El gobierno estatal, desde hace siglos, ha favorecido esa confusión de una identidad en otra. La burocracia, comodina por naturaleza, centraliza todo. Esto hace que todo gire alrededor de la capital del estado, sede del poder estatal que se comparte con avaricia con el Ayuntamiento capitalino. Poco se ha hecho por una verdadera descentralización. Al contrario, cada gobierno ha procurado “engrandecer” la imagen de la ciudad metropolitana, ahora incluyendo los territorios que la urbanización ha devorado. En cada punto cardinal, donde termina lo urbano, hay una cruz virtual, el humilladero tradicional del caminante, donde se marca el linde entre la civilización y esa barbarie domesticada de ranchos, quintas y paseos campestres. Hacia dentro de esas marcas, todos somos “regios”, el primer mundo del tercer mundo.

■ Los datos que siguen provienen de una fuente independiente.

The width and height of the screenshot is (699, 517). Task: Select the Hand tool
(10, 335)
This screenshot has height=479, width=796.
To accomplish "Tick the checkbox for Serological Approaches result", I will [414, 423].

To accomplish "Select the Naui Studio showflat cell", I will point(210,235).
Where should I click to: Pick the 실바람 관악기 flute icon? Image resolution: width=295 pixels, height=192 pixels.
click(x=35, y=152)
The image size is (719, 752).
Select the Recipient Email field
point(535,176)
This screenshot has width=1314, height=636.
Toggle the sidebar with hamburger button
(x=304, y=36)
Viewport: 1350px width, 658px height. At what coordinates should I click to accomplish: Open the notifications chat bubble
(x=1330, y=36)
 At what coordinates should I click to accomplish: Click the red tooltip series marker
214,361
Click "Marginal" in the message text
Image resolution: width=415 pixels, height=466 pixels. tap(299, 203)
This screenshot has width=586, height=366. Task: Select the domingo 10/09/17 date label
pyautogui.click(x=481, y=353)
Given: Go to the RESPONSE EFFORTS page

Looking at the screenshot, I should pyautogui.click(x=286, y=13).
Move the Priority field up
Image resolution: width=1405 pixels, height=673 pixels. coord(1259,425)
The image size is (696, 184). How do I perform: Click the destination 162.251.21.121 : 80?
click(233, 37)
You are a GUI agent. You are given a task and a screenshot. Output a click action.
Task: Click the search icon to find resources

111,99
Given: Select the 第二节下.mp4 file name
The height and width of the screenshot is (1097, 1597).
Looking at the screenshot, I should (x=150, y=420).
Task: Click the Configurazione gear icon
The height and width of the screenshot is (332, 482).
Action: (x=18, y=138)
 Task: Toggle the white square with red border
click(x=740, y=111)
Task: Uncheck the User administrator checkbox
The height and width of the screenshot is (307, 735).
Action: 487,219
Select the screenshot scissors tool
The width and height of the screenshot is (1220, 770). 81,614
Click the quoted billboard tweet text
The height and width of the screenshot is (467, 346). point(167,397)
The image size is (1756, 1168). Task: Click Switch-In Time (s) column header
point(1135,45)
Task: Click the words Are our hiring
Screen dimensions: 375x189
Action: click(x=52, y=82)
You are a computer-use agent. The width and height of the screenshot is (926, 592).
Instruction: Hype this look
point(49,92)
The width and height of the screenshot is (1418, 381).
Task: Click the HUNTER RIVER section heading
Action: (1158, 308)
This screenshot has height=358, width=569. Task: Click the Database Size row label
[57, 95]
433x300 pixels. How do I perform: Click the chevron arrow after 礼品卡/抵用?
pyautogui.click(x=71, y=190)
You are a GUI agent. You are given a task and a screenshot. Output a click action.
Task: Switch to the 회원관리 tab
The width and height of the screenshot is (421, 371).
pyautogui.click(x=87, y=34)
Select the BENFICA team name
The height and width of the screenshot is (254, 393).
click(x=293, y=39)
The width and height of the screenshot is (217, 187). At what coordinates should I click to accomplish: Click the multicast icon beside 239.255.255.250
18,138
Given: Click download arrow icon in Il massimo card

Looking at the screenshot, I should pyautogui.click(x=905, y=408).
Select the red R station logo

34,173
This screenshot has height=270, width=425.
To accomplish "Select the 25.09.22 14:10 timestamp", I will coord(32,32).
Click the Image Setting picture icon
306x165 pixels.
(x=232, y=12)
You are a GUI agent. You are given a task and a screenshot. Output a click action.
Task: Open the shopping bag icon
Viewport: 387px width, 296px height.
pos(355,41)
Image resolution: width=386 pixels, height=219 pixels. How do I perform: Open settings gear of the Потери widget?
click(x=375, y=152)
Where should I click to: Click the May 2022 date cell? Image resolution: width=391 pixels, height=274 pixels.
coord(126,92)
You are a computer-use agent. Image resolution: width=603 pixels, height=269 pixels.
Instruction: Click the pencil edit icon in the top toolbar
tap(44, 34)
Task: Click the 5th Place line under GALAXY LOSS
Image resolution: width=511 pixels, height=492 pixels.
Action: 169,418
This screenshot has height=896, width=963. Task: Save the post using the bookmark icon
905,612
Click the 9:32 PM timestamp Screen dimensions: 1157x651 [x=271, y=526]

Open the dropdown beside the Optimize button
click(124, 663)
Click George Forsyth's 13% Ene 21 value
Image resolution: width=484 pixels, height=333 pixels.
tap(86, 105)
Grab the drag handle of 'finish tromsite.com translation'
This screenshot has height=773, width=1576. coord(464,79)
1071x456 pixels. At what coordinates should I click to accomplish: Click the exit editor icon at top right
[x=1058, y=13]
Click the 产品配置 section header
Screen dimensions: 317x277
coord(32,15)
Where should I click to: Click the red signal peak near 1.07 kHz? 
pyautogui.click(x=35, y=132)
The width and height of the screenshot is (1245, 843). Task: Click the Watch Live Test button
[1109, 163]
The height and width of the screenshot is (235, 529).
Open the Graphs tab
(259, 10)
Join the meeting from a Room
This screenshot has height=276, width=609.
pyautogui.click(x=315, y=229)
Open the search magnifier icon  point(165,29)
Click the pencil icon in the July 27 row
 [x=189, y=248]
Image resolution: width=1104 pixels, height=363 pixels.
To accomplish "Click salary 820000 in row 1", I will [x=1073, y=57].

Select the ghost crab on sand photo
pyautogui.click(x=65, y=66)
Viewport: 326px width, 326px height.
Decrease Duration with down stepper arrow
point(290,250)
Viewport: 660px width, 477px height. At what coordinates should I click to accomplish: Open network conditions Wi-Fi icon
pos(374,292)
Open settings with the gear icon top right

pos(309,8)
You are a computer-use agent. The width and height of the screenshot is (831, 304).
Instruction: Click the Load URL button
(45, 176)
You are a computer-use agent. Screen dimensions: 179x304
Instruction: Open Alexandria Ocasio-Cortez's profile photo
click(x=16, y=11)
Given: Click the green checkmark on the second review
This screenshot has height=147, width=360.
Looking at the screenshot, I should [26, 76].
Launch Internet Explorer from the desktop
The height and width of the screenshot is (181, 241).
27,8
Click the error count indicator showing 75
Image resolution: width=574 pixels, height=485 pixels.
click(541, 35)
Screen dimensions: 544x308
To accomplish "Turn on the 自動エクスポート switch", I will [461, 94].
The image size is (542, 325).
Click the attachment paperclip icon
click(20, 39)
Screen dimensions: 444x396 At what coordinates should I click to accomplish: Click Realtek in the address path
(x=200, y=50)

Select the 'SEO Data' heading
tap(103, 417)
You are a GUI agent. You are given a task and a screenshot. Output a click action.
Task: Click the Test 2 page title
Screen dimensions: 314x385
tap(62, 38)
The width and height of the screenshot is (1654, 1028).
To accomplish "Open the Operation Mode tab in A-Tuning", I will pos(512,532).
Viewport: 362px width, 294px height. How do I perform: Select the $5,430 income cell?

Yo nací en Monterrey. Mi primera respiración fue de oxígeno y humo de la Fundidora, que estaba a unas cuadras de casa; sin embargo mi niñez y adolescencia fueron rurales. Entiendo perfectamente la diferencia. Entonces llego a la celebración de los 425 años de la fundación de Monterrey. Desde San Nicolás, donde ahora vivo, fantaseo con el festival Santa Lucía y algunas ceremonias alusivas al aniversario. Pero, ¿y mi identidad como regiomontano nativo? Pues no, no la conozco. La confusión de una ciudad con un estado me abruma. No sé cómo era un regiomontano, no sé qué tradiciones tenía, no sé qué comía, qué bebía, cómo se divertía, cómo se vestía. Apenas recuerdo vagamente la noción del “barrio” citadino, una organización social más humana, orgánica, práctica y hasta políticamente útil que el frío trazo urbano. Se desvaneció de mi memoria aquella vieja ciudad tan pueblerina.

A propósito de esta, y de prácticamente todas las celebraciones a la ciudad de Monterrey, se ensalzan las virtudes del regiomontano, pero son las mismas que se le pueden atribuir sin demérito a cualquier nuevoleonés, a cualquier norestense, a cualquier norteño. Un medio ambiente, sobre todo si es hostil, forma un carácter singular y correspondiente. ¿Comer cabrito, machacado y carne de res asada? No; los precios de cada cosa son prohibitivos. ¿Ser exageradamente ahorrativo? No; no se puede ahorrar lo que no se tiene, y con sólo pagar un par de servicios necesarios es suficiente para pulverizar cualquier tentación por el pecado de la avaricia. ¿Ser trabajador? Eso sí, como cualquiera que tiene la suerte de tener trabajo y quiere construir un patrimonio, aquí y en cualquier lugar del mundo. ¿Ser amigable, solidario, hospitalario? ¡México entero es famoso por eso!

Soy regiomontano, no “regio”, pero no sé cómo ser un regiomontano sin invadir la identidad del resto del estado. Mientras Monterrey recupera su dignidad e identidad propias (en seguridad pública, por ejemplo), procuraré considerarme solamente reinero en honor a la ciudad que me acunó y al pueblo que abonó a mi crianza. Y que la Santa Cruz del humilladero siga, sólida y magnífica, donde ha estado por siglos, en Cuautitlán.